In a typical scenario, the borrower might bring the policy binder (or some other evidence of coverage) to the closing. Or the lender might verify the homeowners policy prior to closing. It varies.
Enough Money to Cover Your Closing Costs
The closing costs associated with a home purchase can easily add up to thousands of dollars. As a borrower, you’ll need to have sufficient funds to cover these costs.
It’s common practice for mortgage lenders to review a borrower’s bank accounts, to ensure they have the funds needed to cover their closing costs and other expenses. This is a common requirement for both conventional and government-insured mortgage loans.

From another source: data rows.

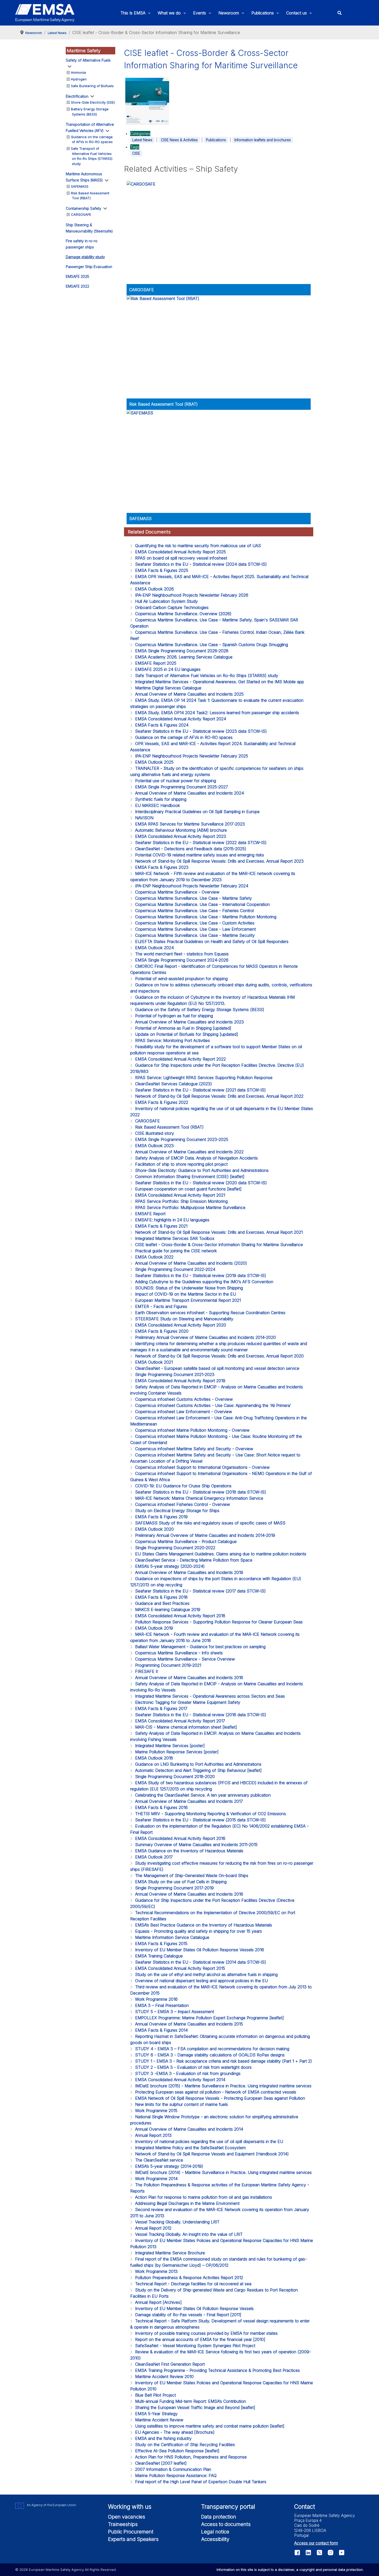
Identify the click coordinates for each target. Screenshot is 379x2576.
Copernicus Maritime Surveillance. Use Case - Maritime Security (195, 935)
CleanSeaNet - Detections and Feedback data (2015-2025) (190, 848)
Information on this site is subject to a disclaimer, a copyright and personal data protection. (290, 2569)
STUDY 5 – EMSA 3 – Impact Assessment (174, 2011)
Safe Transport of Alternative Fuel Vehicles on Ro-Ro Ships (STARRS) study (206, 675)
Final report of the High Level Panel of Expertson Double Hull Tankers (200, 2481)
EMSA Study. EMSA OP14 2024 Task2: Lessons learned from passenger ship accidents (217, 712)
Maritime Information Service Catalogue (172, 1937)
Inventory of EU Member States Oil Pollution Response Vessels (194, 2308)
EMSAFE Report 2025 (155, 663)
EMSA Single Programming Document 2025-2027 (181, 786)
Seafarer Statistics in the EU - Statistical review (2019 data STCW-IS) (200, 1275)
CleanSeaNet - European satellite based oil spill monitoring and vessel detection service (217, 1368)
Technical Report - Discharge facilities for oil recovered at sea (193, 2283)
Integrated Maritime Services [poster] (170, 1745)
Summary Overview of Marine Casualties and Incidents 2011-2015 (196, 1844)
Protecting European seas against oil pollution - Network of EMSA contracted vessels (215, 2092)
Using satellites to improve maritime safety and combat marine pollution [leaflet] (209, 2426)
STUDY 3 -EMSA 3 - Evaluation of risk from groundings (188, 2073)
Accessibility (215, 2539)
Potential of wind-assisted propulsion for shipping (181, 978)
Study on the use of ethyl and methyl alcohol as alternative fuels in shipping (206, 1974)
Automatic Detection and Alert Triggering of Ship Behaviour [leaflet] (198, 1770)
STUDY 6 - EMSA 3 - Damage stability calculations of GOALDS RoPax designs (210, 2054)
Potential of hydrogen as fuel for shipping (174, 1015)
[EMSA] (45, 13)
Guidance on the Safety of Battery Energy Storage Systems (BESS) (199, 1009)
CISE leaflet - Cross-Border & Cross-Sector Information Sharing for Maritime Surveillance (219, 1244)
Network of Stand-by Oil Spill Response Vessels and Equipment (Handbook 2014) (212, 2153)
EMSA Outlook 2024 (154, 947)
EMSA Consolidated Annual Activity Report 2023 (180, 836)
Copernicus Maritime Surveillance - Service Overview (185, 1659)
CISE (136, 153)
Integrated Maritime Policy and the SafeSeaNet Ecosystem (190, 2147)
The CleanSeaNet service (159, 2160)
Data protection (218, 2517)
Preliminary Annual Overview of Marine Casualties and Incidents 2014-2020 (205, 1337)
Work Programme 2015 (156, 2110)
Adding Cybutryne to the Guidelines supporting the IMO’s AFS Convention (204, 1281)
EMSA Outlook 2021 (154, 1362)
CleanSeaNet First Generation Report (170, 2364)
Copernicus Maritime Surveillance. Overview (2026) (183, 613)
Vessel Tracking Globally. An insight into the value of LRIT (189, 2234)
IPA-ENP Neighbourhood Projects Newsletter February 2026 (191, 595)
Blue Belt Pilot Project (155, 2395)
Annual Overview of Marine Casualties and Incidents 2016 (189, 1894)
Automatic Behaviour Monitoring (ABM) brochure (181, 830)
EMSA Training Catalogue (159, 1955)
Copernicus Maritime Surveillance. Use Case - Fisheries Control (194, 910)
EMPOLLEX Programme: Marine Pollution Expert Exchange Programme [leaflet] (209, 2017)
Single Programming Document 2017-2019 (174, 1887)
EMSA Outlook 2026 (154, 588)
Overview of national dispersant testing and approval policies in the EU (201, 1980)
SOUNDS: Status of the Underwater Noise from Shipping (189, 1287)
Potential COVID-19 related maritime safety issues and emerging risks (199, 854)
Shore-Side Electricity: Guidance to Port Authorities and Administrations (202, 1170)
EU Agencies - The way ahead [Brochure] (175, 2432)
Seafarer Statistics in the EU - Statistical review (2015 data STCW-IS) (200, 1819)
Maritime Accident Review (159, 2419)
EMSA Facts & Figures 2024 (161, 725)
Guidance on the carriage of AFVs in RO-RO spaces (184, 737)
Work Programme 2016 (156, 1999)
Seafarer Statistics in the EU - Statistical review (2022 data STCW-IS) (201, 842)
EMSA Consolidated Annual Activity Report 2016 (180, 1838)
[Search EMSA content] (339, 13)
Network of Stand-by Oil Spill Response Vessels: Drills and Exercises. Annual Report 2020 (219, 1355)
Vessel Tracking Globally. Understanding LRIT (177, 2221)
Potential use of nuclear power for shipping (175, 780)
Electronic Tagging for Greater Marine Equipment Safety (187, 1702)
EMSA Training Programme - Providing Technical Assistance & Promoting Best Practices (217, 2370)
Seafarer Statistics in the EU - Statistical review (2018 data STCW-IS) (200, 1492)
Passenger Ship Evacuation (89, 266)
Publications (216, 140)
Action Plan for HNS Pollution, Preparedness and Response (191, 2457)
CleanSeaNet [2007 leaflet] (161, 2463)
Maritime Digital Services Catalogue (168, 687)
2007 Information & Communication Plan (173, 2469)
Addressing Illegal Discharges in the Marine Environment (187, 2203)
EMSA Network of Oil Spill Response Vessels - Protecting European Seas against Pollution (220, 2098)
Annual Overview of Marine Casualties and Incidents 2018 (189, 1677)
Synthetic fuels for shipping (160, 799)
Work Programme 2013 (156, 2271)
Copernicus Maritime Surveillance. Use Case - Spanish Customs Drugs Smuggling (211, 644)
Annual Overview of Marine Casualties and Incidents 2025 (189, 694)
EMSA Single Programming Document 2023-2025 (181, 1139)
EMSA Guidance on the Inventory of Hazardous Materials (189, 1850)
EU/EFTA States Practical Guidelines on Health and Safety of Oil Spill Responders (212, 941)
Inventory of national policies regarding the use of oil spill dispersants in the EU (209, 2141)
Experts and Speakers (133, 2539)
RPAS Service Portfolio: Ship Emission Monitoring (181, 1201)
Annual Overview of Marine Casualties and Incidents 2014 (189, 2129)
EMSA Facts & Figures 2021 (161, 1226)
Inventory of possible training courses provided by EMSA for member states (206, 2333)
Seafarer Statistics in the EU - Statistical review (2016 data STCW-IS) (200, 1714)
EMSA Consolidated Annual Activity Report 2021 (180, 1195)
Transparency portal (228, 2506)
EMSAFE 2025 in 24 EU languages (168, 669)
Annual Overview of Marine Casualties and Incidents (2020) (191, 1263)
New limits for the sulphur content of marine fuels (181, 2104)
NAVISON (144, 817)
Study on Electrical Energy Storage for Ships (177, 1510)
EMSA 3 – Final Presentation (162, 2005)
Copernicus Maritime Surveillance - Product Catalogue (186, 1541)
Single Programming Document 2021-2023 (175, 1374)
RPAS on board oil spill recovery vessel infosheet (181, 558)
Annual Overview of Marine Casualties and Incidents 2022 (189, 1151)
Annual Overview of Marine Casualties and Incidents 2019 (189, 1572)
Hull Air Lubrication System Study (166, 601)
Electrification (77, 96)
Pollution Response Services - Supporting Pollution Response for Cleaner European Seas (219, 1621)
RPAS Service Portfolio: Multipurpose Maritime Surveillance (190, 1207)
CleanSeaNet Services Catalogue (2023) (173, 1083)
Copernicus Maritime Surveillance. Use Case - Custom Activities (194, 923)
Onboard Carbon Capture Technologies (172, 607)
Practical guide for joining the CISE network (176, 1250)
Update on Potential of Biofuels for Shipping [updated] (186, 1034)
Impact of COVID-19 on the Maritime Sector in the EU (185, 1294)
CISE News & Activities (179, 140)
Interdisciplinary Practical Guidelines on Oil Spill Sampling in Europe (197, 811)
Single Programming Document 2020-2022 (175, 1547)
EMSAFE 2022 (77, 286)
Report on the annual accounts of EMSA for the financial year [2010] (200, 2339)
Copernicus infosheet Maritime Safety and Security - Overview (194, 1448)
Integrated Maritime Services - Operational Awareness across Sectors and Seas (210, 1696)
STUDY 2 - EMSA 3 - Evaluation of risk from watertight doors (193, 2067)
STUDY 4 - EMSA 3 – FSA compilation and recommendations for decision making (212, 2048)
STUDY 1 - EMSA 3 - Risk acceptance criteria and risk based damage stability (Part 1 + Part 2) (223, 2061)
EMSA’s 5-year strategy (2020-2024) (170, 1566)
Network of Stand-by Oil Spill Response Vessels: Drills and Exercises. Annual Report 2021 (219, 1232)
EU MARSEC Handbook (157, 805)
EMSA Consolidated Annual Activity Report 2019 (180, 1380)
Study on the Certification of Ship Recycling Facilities (185, 2444)
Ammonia (78, 72)
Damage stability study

This is one of the reasons why lenders usually request at least two months worth of bank statements. They want to know how much money the borrower has in the bank, to ensure that they can cover all of their mortgage-related costs.
Summary and Conclusion
These are some of the standard requirements for conventional mortgage loans in 2019. As mentioned earlier, the guidelines for a particular financing program can vary from one lender to the next. Additionally, there are exceptions to many of the “rules” mentioned above.
For example, some lenders might allow a higher debt ratio if the borrower has other compensating factors that make up for it.
So you shouldn’t take any of this information as “gospel.” These are just some of the commonly used industry requirements for conventional loans.
Disclaimer: Every mortgage lending scenario is different, because every borrower is different. As a result, portions of this article may not apply to your particular situation. We encourage borrowers to speak with multiple mortgage lenders to get a better sense of their financing capacity.